P124 Iron deficiency in the absence of anemia affects the perception of health-related quality of life in IBD patients in remission
C. Herrera*, V. Robles, E. Navarro, N. Borruel, F. Casellas
Unitat Atenció Crohn-Colitis. Hospital Universitari Vall d'Hebron, Digestive System Research Unit, Barcelona, Spain
Anemia is a common complication of inflammatory bowel disease (IBD) and contributes to the deterioration of health-related quality of life (HRQOL). The IBDQ-36 is a questionnaire that assesses quality of life (QOL) in patients with IBD. It has the advantage of a validated normality cutoff value, which corresponds to a normal perception of QOL, equivalent to that of the general population of reference. Although anemia is multifactorial in IBD, iron deficiency is one of the most prevalent underlying factors and it is present in up to 90% of patients. However, in the absence of anemia, it is unclear to what extent iron deficiency can affect the restoration of the quality of life in patients with IBD. Our aim was to determine whether iron deficiency without anemia negatively affects the restoration of HRQOL in IBD patients in remission.

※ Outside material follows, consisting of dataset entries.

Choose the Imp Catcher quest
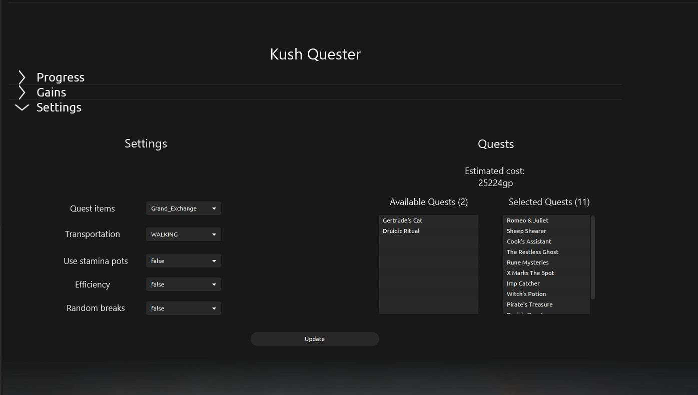698x395 pixels. click(x=523, y=284)
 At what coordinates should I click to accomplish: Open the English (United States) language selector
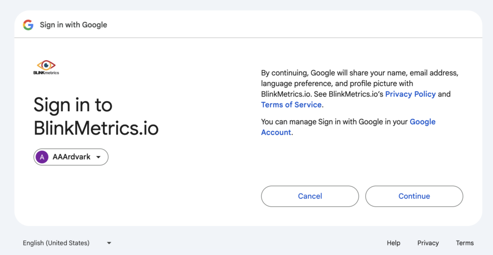click(x=56, y=243)
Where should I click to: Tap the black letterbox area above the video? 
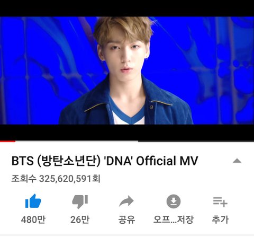click(x=127, y=8)
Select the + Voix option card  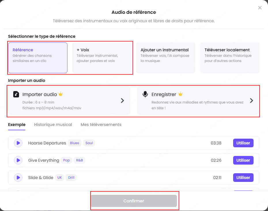[101, 58]
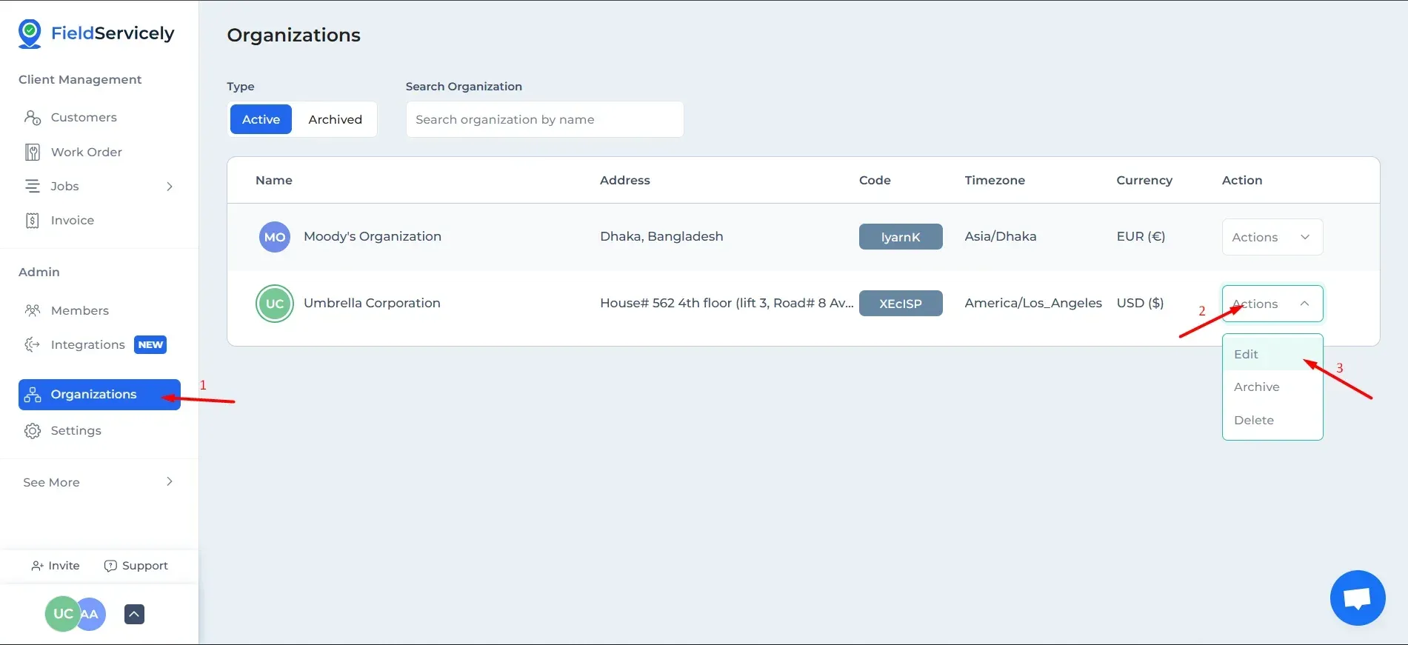The image size is (1408, 645).
Task: Switch type filter to Archived
Action: pyautogui.click(x=335, y=119)
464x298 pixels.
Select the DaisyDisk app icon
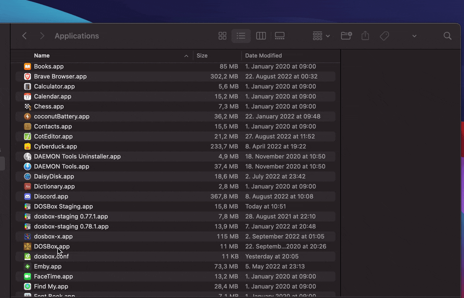[28, 176]
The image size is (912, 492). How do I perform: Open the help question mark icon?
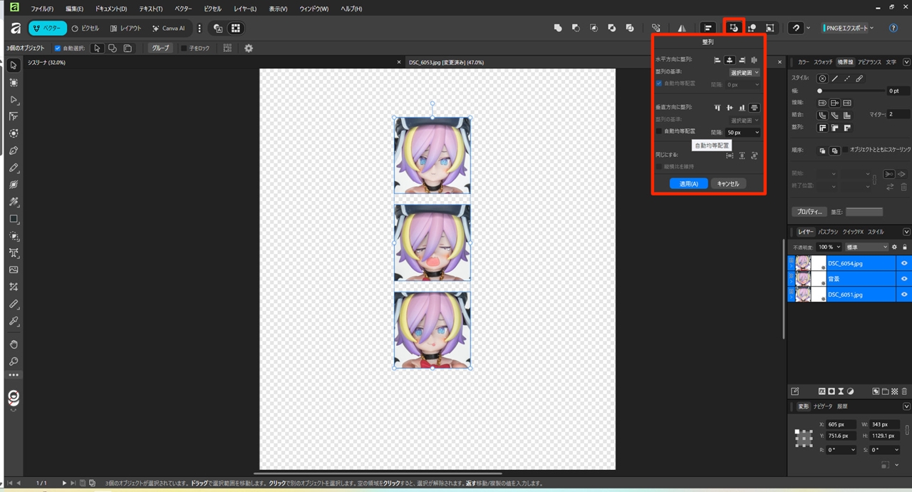[x=893, y=28]
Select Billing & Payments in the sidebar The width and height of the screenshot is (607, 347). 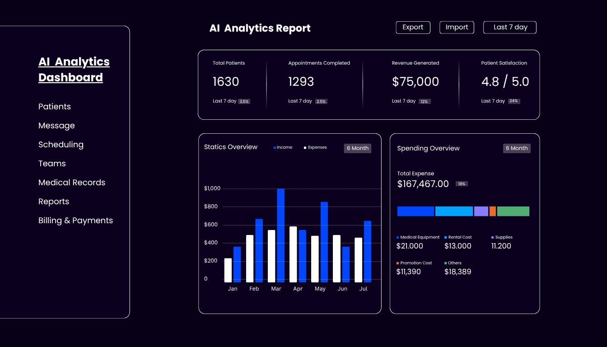tap(75, 220)
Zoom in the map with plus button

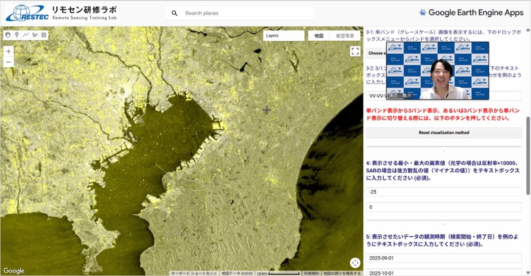point(8,51)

We carried an observational, prospective, cross-sectional study in IBD patients in clinical remission without anemia according to WHO criteria. All patients signed the informed consent and then completed the IBDQ-36. Blood samples were obtained to determine iron status. Iron deficiency was defined based on serum ferritin <30ng/mL and/or transferrin saturation index < 16%. Restoration of HRQOL score was defined as >209 points on the global IBDQ-36 score. Results were expressed as medians, percentages and percentiles. Fisher's exact test was performed for categorical variables, and for quantitative Mann-Whitney U test. A two-tailed p value <0.05 was considered statistical significant.

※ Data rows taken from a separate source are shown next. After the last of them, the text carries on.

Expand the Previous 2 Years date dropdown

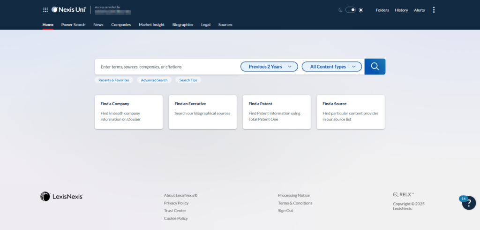pyautogui.click(x=269, y=67)
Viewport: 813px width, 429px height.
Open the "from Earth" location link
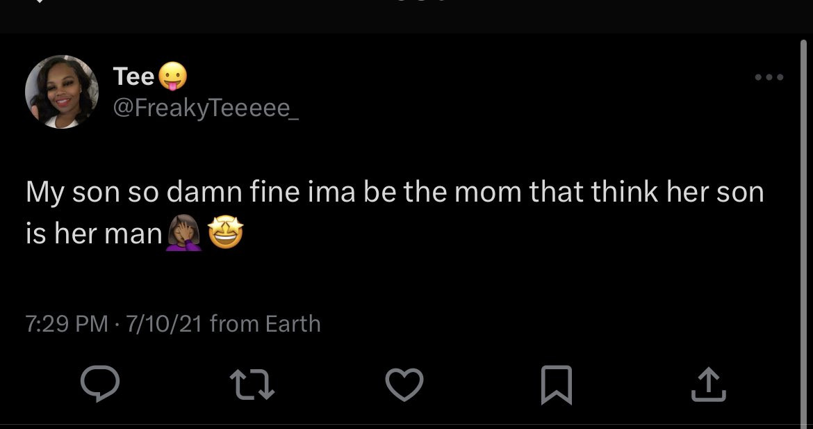(265, 324)
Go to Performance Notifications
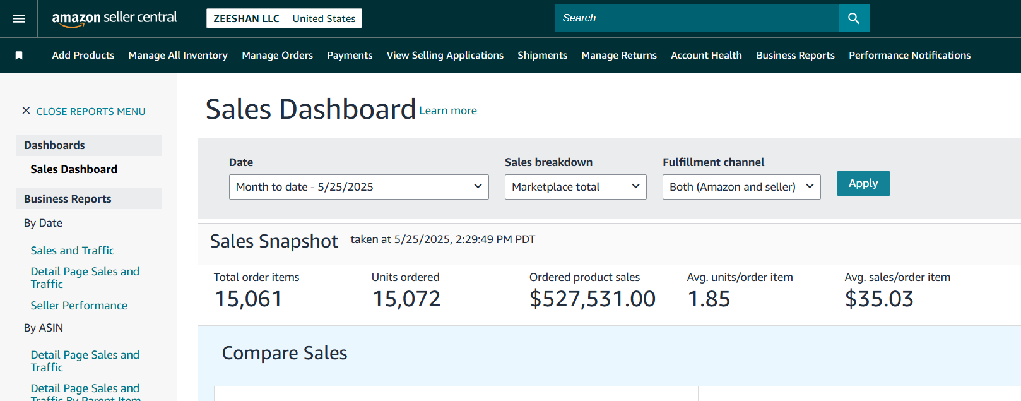The height and width of the screenshot is (401, 1021). pos(909,56)
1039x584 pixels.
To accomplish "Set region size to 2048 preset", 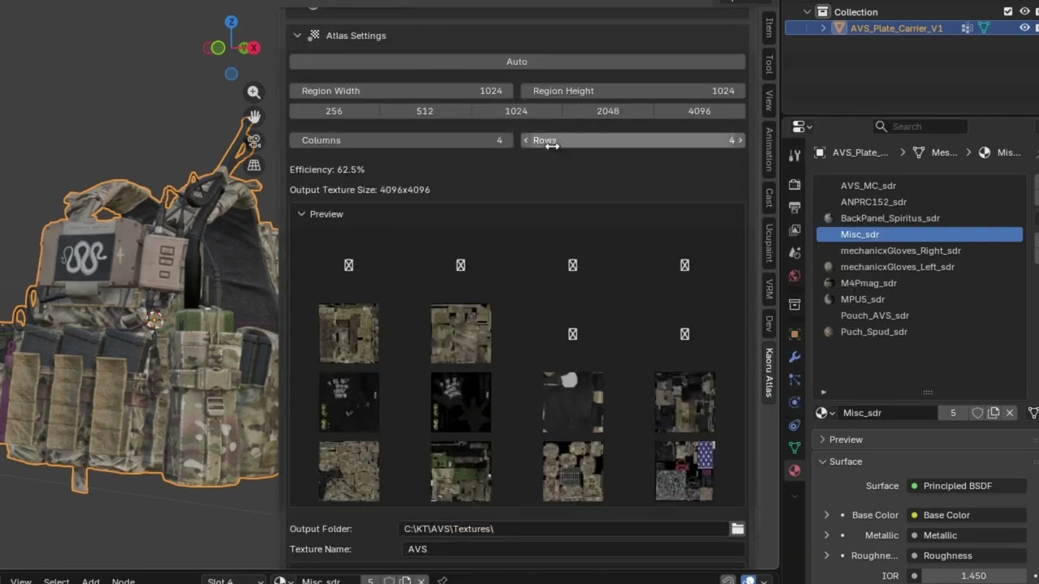I will tap(608, 111).
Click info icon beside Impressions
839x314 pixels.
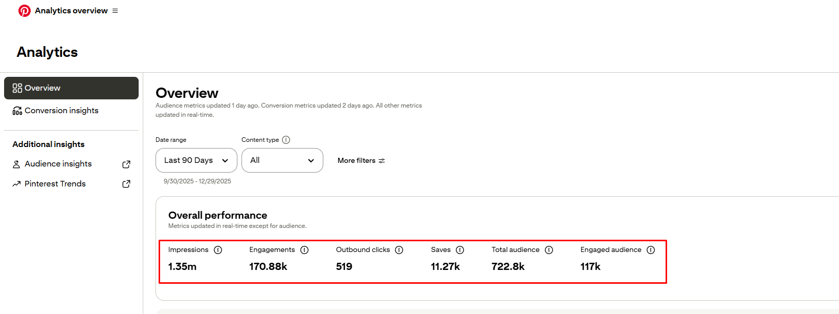pos(218,250)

One hundred-three patients with IBD in remission were included, 61 with Crohn's disease and 42 with ulcerative colitis. Patients were stratified into two groups: 61 with iron deficiency without anemia and 41 with normal iron status. The median age was 37 years [31-47], and 55% were women. Median hemoglobin was 12.9g/dL in the iron deficient group and 14 in the normal iron group (p=0.02). There were no differences in age, type of IBD, treatment or illness behavior between groups. The prevalence of female patients was higher in the group with iron deficiency (RR: 1.87 95% CI 1.33-2.62, p<0.01). The median global value of the IBDQ-36 was 227 in the iron deficient group and 231 in the normal iron status group (p=ns), but restoration of health was significantly less frequent in iron deficient patients than in patients with normal iron status (RR: 2.5 IC 95% 1.15-5.51, p=0.018).
Iron deficiency in absence of anemia negatively impacts the normal perception of health-related quality of life in IBD patients in remission.
Correction of iron deficiency may be a new target in the treatment of these patients.